さて、ノンビリとしていたら、肝心のクリスマス・ミサが済んでいたと云う事になってしまいます。

今回はミサの順番に従って、youtubeに保存されているデータをご案内致します。


Introitus : Dominus dixit ad me・・・
入祭唱:主は私に仰せられた。・・・

Kyrie : Kyrie eleison,Criste eleison,Kirie eleison.
Kyrie IX from Mass IX, Gregorian Chant
キリエ(第九 キリエ):主よ憐れみたまえ、キリスト憐れみたまえ、主よ憐れみたまえ。
以前にも説明致しましたが、「キリエ」はウズアリスに記載されている唯一のギリシャ語の聖歌で、他は全てラテン語です。
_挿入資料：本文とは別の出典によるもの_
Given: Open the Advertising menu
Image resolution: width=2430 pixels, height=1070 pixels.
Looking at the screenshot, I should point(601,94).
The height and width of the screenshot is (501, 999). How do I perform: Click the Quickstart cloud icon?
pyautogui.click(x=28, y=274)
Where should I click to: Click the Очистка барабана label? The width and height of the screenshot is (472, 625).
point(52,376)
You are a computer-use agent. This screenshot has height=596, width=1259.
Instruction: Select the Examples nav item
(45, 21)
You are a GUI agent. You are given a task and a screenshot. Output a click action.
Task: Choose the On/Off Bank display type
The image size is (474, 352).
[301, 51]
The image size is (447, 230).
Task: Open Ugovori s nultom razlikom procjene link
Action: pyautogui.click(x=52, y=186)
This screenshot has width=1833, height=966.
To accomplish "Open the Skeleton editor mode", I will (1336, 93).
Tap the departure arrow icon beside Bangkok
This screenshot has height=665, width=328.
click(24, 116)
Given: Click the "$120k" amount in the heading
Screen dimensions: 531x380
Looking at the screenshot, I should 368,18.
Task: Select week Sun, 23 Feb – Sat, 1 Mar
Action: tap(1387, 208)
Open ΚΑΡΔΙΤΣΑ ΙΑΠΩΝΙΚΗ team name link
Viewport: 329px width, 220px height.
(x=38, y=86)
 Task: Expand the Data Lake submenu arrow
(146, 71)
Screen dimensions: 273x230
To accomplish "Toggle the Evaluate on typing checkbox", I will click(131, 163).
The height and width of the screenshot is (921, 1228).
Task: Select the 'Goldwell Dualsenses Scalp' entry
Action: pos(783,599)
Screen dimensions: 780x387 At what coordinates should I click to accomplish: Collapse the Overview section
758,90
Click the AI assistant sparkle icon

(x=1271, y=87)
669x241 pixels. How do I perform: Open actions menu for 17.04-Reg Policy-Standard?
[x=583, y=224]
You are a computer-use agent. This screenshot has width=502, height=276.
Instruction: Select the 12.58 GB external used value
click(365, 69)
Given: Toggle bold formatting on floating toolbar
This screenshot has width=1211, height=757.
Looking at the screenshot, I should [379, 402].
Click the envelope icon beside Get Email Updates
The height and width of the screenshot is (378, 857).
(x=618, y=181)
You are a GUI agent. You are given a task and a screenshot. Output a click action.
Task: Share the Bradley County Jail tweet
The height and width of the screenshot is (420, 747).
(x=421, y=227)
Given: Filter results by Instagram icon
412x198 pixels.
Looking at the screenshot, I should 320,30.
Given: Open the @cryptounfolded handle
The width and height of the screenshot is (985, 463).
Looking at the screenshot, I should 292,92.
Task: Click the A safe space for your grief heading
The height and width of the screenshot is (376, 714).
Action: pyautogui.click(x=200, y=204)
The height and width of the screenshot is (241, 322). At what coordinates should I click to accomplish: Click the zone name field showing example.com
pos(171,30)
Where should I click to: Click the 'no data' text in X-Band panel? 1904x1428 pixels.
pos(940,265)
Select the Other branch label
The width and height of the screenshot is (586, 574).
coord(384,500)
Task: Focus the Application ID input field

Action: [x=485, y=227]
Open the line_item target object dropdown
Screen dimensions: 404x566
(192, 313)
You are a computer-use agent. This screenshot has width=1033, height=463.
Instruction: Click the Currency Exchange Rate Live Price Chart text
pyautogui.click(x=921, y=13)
Gloria : Goria in excelsis Deo
Gloria IX from Mass IX, Gregorian Chant
栄光の賛歌(第九 グロリア):天のいと高き所には神に栄光。・・・

Oratio : Deus, qui hanc sacratissimam noctem ・・・・
集祷文:この至聖なる夜を・・・。

Epistola (TIT.2, 11-15) : Lectio Epistolae beati Pauli Apostoli ad Titum.
書簡(ティトへの書簡 第2章 11−15):
使徒パウロのティトへの書簡の朗読

Graduale : Tecum principium ・・・・・
昇階唱:最高の権威は・・・。
この聖歌も好きで、お風呂場で良く歌います。

Alleluis : Alleluia,alluluia・・・
アレルヤ唱:アレルヤ、アレルヤ、・・・
この聖歌も好きで、お風呂場で良く歌います。

Evangelium : Sequentia santi Evangelii secumdum Lucam.・・・
聖福音書:(ルカ 第2章 1−14)・・・

Credo : Credo in unum Deum,・・・
信仰宣言:我は信ず、唯一の神・・・・

Ofefertorium : Laetentur caeli et exsultet ・・・
奉納唱:主のみ前に天は喜び・・・・

Oratio super Oblata : Accepta tibi sit, Domine,・・・
密唱:主よ、願わくは今日の・・・・

Praefatio : Dominus vobiscum.・・・
序唱:主は皆さんと共に・・・・

Sanctus IX from Mass IX, Gregorian Chant
感謝の賛歌(第九 サンクトス):聖なるかな、聖なるかな・・・

Doxologia : Per quam haec omnia,・・・
ドクソロギア:主よ、御身は彼によって・・・

Pater Noster : Oremus ; praeceptis salutaribus・・・・
主祷文:祈りましょう、主の教えを守り・・・
上記の主祷文は待降節の聖歌ではありませんが、見当たらなかったので・・・。

Agnus Dei IX from Mass IX, Gregorian Chant
平和の賛歌(第九 アグヌス・ディ):神の子羊、世の罪を除きたもう主よ・・・

Cummunio : In splendoribus Sanctrorum,・・・・
聖体拝領唱:聖徳の輝きの中で・・・

Postcommunio : Oremus , Da nobis, quaesumus,
聖体拝領後の祈り:祈りましょう、我等の神なる主よ。・・・・

Ite , Misa est.
閉祭唱(第九 イテ・ミサ・エスト):行きなさい、ミサは終わった。


この様にクリスマスイブの真夜中の0時に、降誕第1ミサは行われていました。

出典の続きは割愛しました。